## START

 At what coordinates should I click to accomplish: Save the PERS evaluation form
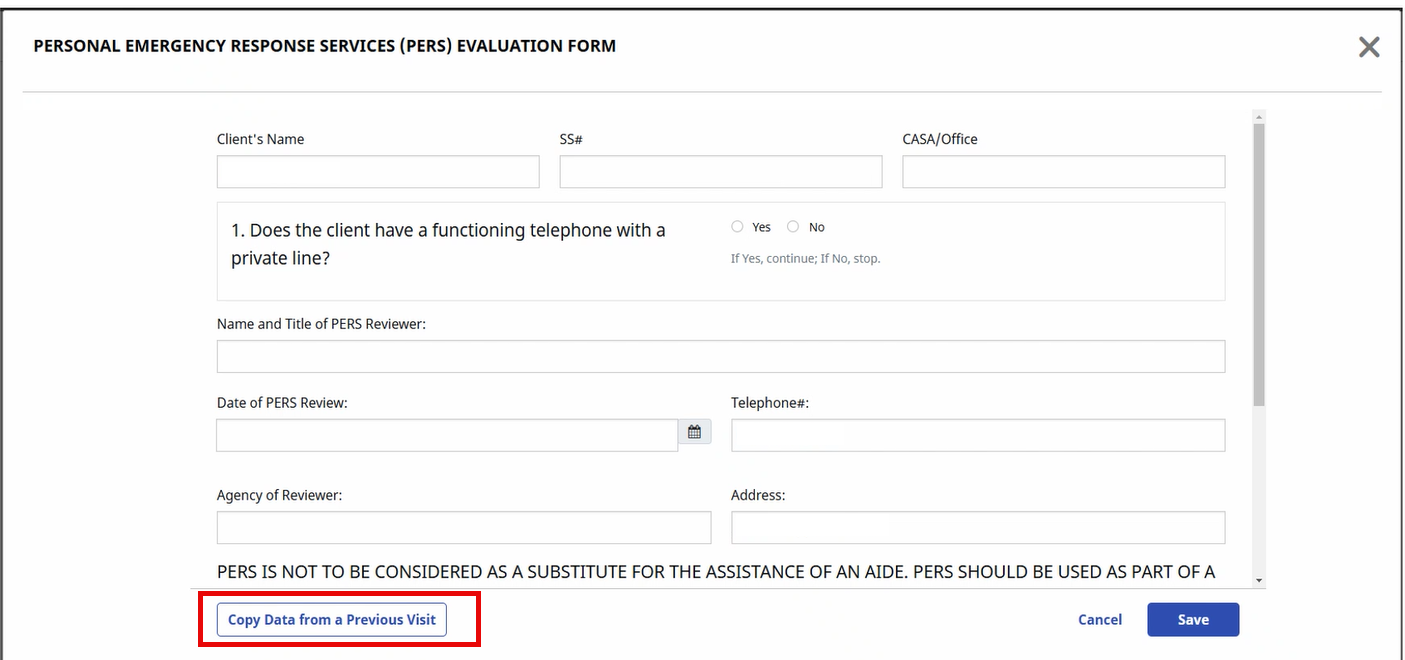(x=1192, y=620)
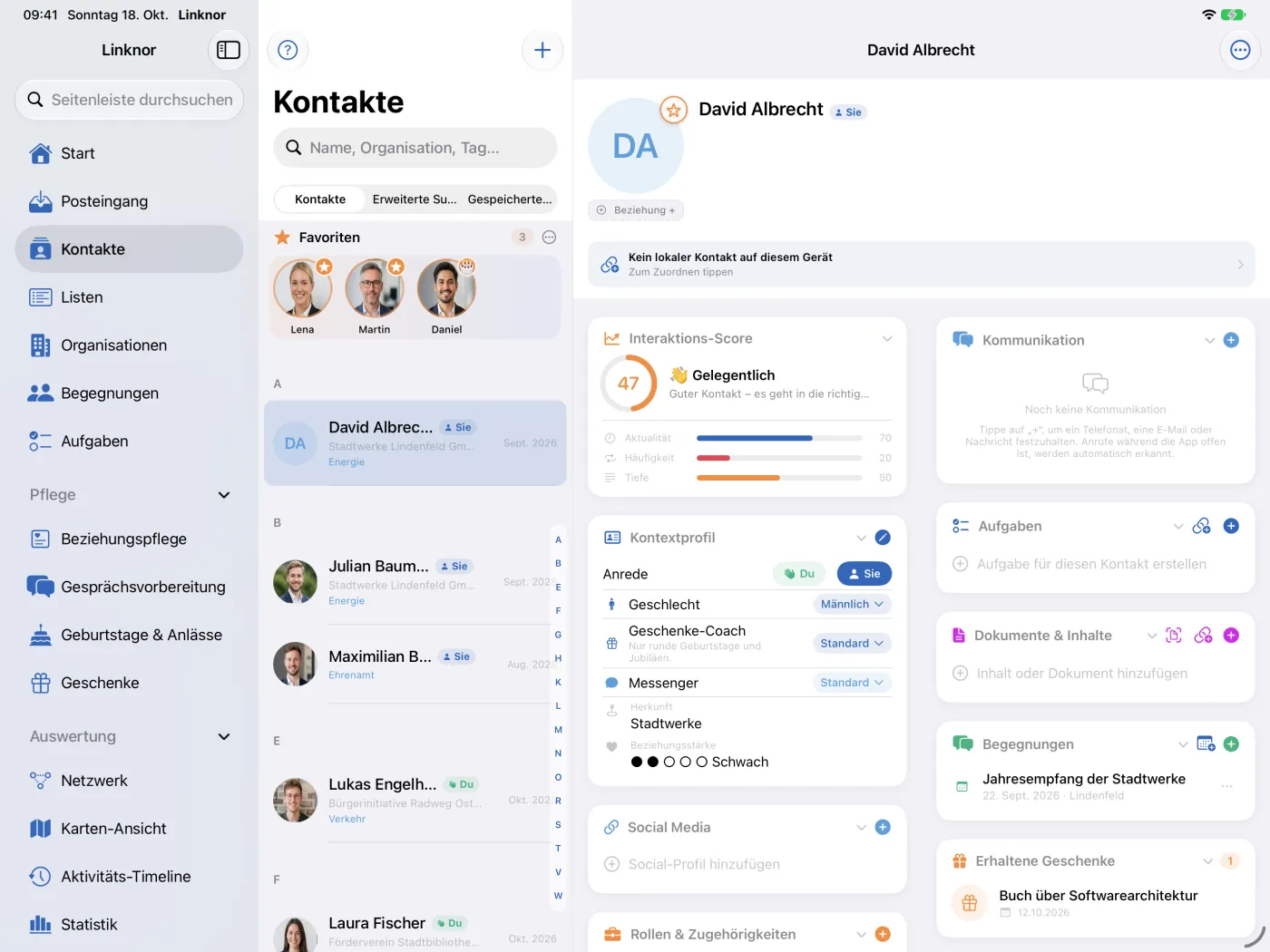
Task: Add new communication entry with plus
Action: pos(1231,340)
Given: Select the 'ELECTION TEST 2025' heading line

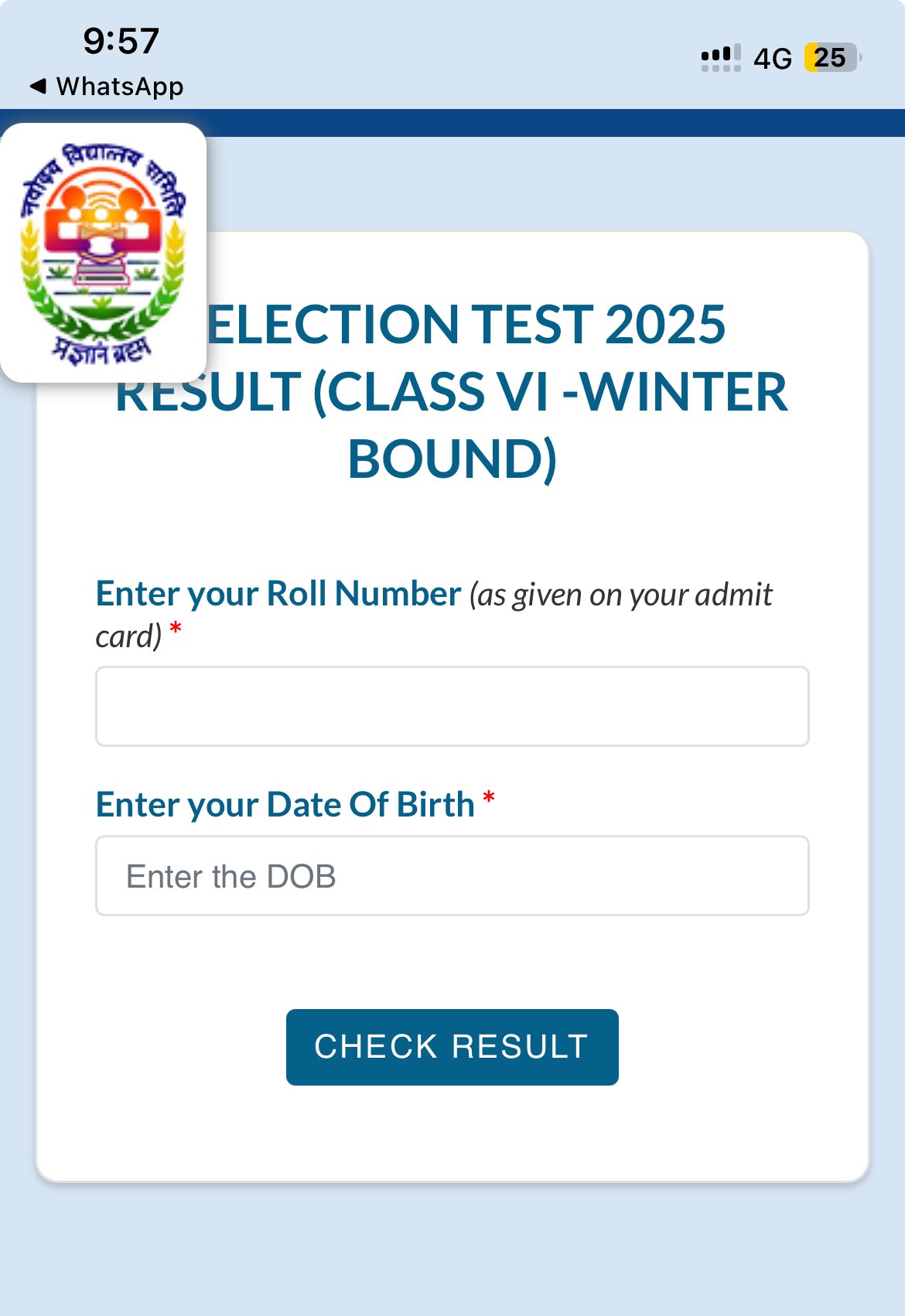Looking at the screenshot, I should coord(466,323).
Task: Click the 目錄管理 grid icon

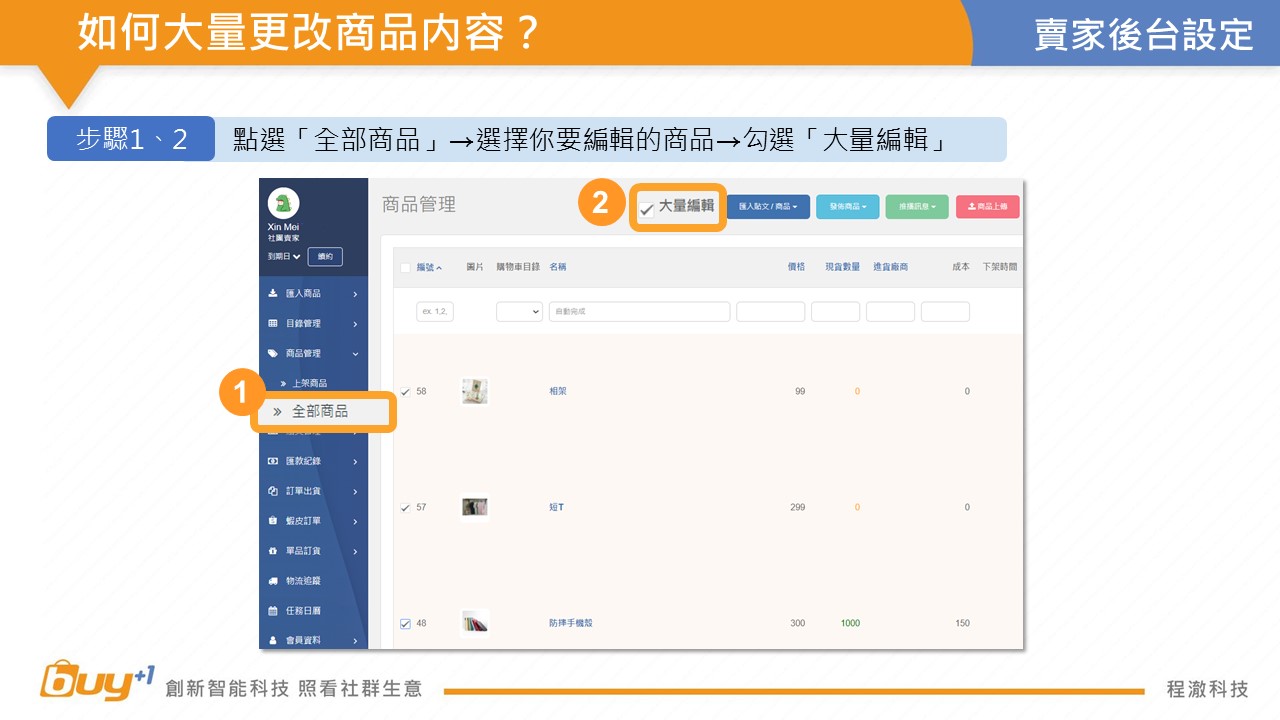Action: coord(273,324)
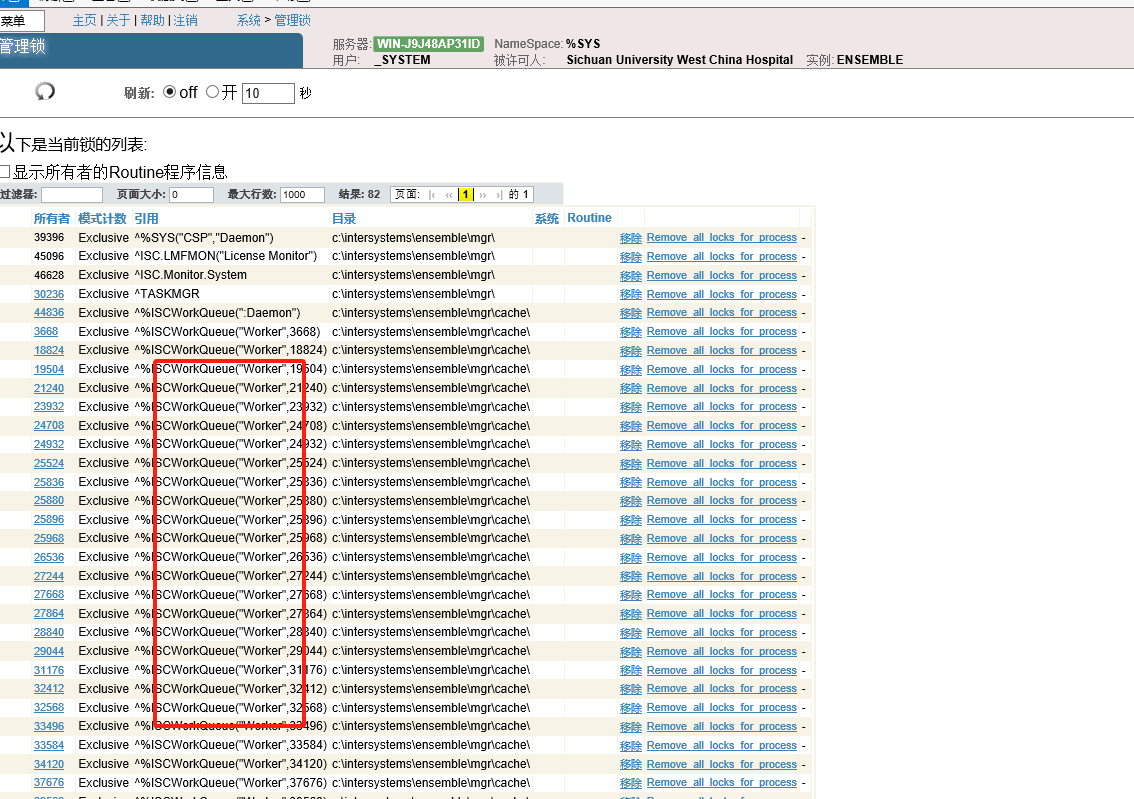Click Remove_all_locks_for_process for process 39396
This screenshot has width=1134, height=799.
tap(721, 237)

## END

_TASK DIRECTIONS_. Rewrite all the entries above with "Save" replaced by "Submit" and everything else unchanged. Leave the pictures out.

_FINAL RESULT_.
 At what coordinates should I click to accomplish: Submit the PERS evaluation form
(x=1192, y=620)
Task: Add new communication entry with plus
Action: pos(1231,340)
Given: Select the 'ELECTION TEST 2025' heading line

Looking at the screenshot, I should coord(466,323).
Task: Click the 目錄管理 grid icon

Action: coord(273,324)
Click Remove_all_locks_for_process for process 39396
This screenshot has width=1134, height=799.
tap(721, 237)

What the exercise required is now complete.